Undici gli anni passati tra impalcature e speranze per la ricostruzione. Undici le case realizzate dopo il violento sisma che nel 2009 infranse sogni e vite.
Questo piccolissimo borgo di origine medievale, a pochi km dall’epicentro del terremoto dell’Aquila, non sembra essere tra le priorità della ricostruzione.
Le case agibili sono molto poche. Quelle abitate ancora meno. Quello che non ha fatto la scossa del 6 aprile 2009 l’hanno fatto l’incuria e il disinteresse. Nessun intervento di recupero ha interessato questo borgo, oggetto solo di un reticolato di puntellature per assicurare una minima messa in sicurezza.

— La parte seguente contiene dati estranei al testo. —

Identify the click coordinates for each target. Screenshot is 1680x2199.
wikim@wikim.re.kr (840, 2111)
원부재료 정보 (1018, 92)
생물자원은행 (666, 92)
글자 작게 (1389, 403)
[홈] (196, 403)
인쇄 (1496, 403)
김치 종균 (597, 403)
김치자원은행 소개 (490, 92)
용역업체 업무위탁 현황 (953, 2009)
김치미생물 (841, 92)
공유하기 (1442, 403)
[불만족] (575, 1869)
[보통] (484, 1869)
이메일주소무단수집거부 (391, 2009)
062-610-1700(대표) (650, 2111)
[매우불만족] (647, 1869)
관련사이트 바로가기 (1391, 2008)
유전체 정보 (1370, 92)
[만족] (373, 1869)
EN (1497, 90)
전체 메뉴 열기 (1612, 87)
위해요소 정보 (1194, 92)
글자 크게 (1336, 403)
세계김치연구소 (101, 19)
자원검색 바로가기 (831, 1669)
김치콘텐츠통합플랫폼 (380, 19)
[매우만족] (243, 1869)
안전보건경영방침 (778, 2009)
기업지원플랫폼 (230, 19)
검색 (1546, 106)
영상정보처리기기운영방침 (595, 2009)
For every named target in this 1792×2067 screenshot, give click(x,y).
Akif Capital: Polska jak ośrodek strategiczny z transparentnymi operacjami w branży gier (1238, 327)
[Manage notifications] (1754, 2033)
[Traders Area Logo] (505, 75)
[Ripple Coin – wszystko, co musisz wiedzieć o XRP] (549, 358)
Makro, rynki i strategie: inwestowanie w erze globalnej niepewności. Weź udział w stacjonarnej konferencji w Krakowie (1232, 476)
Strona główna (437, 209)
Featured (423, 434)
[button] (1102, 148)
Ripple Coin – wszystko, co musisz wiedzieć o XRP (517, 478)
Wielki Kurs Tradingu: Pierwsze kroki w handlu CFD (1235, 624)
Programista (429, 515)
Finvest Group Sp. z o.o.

Sebbene dimenticato dalle istituzioni, il suo ricordo è rimasto vivo tra i pochissimi abitanti che hanno combattuto per restare. Il centro storico è estremamente pittoresco e ben tenuto dagli anziani del posto, che ne parlano appassionatamente ai pochi “forestieri” che qui vi arrivano di passaggio dal capoluogo. Le tortuose stradine si diramano tra ruderi e vecchi palazzotti signorili. Uno di questi fa sfoggio di uno splendido leone in marmo: è stato trafugato dalla città romana di Amiternum, ci fa sapere un anziano nel posto. Qui in molti han fatto fortuna grazie ai materiali di spoglio provenienti dal sito archeologico. I maestosi portali in marmo si alternano alle porticine in legno delle case di contadini e pastori: ai tempi della transumanza questo era un importante punto di collegamento con il Tavoliere delle Puglie. Adesso la realtà è fatta di vecchie case, di vicoli coperti d’asfalto, di silenzio, di volti di anziani che si aggirano quasi smarriti in un posto che forse non riconoscono più. Così, nel tentativo di farlo rivivere nel presente, ogni angolo e scorcio del borgo, anche il più desolato, è stato arricchito con una brillante palette floreale. È la vita che cerca la propria rivincita sulle finestre spalancate, sui muri segnati dal tempo e dal terremoto e su questo silenzio che urla rabbia e si spegne in rassegnazione.